The garden of resurrection : being the love story of an ugly man
soon you hear no sound of it at all; it is all one motive of the great, still symphony of Silence which Nature is forever playing on her thousand instruments of string and reed.

We had walked some distance without exchanging a word, when Bellwattle stopped and pointed to a small thatched roof that rose above a hollow in the undulating land.

"That's the place," said she.

I stood awhile and looked at it from there. It was the only habitation within sight. Great lines of gorse bushes clustered all around it, dipping down out of view into the hollow below. High above it in the clear air a kestrel hawk hung poised upon the wind and far away along the near line of the land's horizon a man was driving a team of horses with his harrow, while in his wake there followed a glittering white mass of hungry sea-birds, twisting and turning in the air like myriads of paper pieces tossing in the wind.

"Is it always like this?" I asked presently. "Always as big and broad and grand?"

"Always."

"What a brave blast of yellow there will be when the gorse is out!"

"But has color got sound?" said she.

"Sound! Why, when that gorse is all in blossom, it'll be like a thousand silver trumpets ringing their voices all day long."

"And the heather—when that's out? All this place is one mass of purple. What sound has that?"

I shook my head and laughed. It is the habit I have noticed in her before, that habit of taking one too literally when one's mood is serious.

"You're asking me more than I can tell you," said I. "I'm no expert in the classification of colors with the sound of instruments. You'll hear the note of it in your own heart if you listen well enough."

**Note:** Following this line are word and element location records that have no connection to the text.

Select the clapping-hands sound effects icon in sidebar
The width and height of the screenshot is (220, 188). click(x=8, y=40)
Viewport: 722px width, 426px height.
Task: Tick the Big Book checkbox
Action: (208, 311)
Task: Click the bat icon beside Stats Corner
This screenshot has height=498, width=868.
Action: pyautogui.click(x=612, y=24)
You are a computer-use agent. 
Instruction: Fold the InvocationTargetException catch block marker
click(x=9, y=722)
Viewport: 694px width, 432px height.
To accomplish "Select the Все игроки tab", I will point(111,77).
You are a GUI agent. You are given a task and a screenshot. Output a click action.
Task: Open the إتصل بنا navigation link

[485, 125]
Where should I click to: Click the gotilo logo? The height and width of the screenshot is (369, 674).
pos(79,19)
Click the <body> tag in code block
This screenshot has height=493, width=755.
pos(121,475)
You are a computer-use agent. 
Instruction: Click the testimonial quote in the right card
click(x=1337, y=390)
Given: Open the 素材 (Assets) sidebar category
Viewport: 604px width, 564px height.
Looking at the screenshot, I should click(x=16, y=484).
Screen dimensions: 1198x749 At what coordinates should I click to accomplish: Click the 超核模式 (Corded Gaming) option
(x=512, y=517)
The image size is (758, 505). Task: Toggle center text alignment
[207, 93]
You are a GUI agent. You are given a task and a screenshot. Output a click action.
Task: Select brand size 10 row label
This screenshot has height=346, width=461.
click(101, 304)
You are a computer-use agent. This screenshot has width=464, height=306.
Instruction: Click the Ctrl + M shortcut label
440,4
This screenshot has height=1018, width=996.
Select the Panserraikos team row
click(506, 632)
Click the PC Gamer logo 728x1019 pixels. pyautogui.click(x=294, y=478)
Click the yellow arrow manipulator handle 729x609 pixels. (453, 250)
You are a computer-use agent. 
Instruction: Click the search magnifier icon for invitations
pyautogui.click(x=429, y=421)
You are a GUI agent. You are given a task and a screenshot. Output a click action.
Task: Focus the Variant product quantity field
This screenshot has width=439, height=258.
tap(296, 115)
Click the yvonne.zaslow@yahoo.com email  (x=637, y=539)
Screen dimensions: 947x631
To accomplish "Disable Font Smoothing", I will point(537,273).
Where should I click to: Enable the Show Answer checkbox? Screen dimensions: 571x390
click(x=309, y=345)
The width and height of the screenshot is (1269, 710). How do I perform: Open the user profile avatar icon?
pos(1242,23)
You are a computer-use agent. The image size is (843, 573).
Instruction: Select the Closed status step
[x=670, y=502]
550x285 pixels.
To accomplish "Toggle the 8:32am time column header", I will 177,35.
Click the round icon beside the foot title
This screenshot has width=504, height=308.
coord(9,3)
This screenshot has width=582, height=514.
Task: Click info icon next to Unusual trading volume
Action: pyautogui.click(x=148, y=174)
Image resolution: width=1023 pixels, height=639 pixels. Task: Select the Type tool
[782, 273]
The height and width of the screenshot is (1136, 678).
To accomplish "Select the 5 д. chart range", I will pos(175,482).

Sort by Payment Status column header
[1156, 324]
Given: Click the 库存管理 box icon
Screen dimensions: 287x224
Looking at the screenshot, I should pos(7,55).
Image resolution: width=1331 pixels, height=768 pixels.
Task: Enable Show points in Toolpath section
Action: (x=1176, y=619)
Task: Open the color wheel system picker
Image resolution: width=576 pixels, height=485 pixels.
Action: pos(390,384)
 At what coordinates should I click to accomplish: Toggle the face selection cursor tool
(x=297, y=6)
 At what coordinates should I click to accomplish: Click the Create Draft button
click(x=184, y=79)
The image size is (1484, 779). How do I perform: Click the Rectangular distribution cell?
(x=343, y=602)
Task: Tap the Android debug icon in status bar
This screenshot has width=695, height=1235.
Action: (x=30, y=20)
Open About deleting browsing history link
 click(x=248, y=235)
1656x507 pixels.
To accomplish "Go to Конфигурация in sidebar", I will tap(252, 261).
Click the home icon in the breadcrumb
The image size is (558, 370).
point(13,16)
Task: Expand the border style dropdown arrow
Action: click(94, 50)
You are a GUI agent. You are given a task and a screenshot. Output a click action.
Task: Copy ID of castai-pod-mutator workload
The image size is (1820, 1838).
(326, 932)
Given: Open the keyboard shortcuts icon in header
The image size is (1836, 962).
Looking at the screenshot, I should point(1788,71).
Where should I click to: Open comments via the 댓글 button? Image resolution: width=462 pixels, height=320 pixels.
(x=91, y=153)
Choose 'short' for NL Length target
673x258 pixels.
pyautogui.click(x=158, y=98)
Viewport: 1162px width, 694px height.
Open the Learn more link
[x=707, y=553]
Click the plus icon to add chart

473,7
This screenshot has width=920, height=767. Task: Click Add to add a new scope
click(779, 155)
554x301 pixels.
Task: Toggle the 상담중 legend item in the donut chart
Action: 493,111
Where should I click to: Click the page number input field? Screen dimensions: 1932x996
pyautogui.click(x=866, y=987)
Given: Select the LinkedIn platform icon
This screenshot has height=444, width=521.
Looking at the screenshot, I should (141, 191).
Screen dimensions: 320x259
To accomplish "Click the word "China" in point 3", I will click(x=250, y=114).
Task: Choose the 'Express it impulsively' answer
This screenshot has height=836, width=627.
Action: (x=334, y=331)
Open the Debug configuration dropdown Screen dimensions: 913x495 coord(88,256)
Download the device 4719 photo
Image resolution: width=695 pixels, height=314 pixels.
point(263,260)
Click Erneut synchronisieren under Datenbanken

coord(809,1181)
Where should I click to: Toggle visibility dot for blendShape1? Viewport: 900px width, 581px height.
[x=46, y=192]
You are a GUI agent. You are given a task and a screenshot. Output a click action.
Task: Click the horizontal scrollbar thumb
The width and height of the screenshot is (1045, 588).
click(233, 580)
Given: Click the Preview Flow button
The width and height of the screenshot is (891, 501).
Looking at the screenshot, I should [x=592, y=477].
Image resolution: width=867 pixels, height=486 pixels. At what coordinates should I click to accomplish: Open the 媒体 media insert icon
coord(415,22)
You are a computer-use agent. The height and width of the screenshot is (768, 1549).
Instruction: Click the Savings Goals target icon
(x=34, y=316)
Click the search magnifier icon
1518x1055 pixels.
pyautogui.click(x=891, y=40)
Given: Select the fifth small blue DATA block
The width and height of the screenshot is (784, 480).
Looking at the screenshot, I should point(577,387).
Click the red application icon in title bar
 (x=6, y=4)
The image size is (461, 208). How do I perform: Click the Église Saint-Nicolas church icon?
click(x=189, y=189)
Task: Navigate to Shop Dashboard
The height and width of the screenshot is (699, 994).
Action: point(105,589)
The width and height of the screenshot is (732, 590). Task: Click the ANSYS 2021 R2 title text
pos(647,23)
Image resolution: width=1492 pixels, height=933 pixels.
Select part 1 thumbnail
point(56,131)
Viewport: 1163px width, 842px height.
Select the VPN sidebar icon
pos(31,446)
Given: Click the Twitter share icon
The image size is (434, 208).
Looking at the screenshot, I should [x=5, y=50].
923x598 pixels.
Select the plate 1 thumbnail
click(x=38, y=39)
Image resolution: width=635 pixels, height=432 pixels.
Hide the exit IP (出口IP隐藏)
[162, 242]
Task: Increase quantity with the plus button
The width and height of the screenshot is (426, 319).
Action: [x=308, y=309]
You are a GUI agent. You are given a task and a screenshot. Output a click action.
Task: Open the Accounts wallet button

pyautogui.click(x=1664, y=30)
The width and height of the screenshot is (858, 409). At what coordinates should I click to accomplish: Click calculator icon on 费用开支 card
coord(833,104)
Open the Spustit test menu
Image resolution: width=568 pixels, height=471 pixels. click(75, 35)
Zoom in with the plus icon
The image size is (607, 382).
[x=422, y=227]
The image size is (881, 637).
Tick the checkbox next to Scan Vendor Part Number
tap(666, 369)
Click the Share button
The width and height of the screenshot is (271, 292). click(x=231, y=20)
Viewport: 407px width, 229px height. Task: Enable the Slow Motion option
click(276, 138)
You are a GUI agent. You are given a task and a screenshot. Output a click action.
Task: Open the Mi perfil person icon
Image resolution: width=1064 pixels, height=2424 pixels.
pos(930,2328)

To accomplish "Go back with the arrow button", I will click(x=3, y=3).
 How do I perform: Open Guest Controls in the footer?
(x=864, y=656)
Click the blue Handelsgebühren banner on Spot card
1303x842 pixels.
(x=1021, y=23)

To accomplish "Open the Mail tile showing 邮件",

A pensive look came into her eyes. I thought she was trying to see the heather in bloom, to hear in the heart of her that deep warm note of sound which the wealth of its color plays into one's ears. She was endeavoring nothing of the kind; for suddenly she turned to me and, in the most ingenuous way in the world, she asked me why I had never married.

"In the name of God!" said I, "what's that got to do with it?"

"You ought to have married," she continued.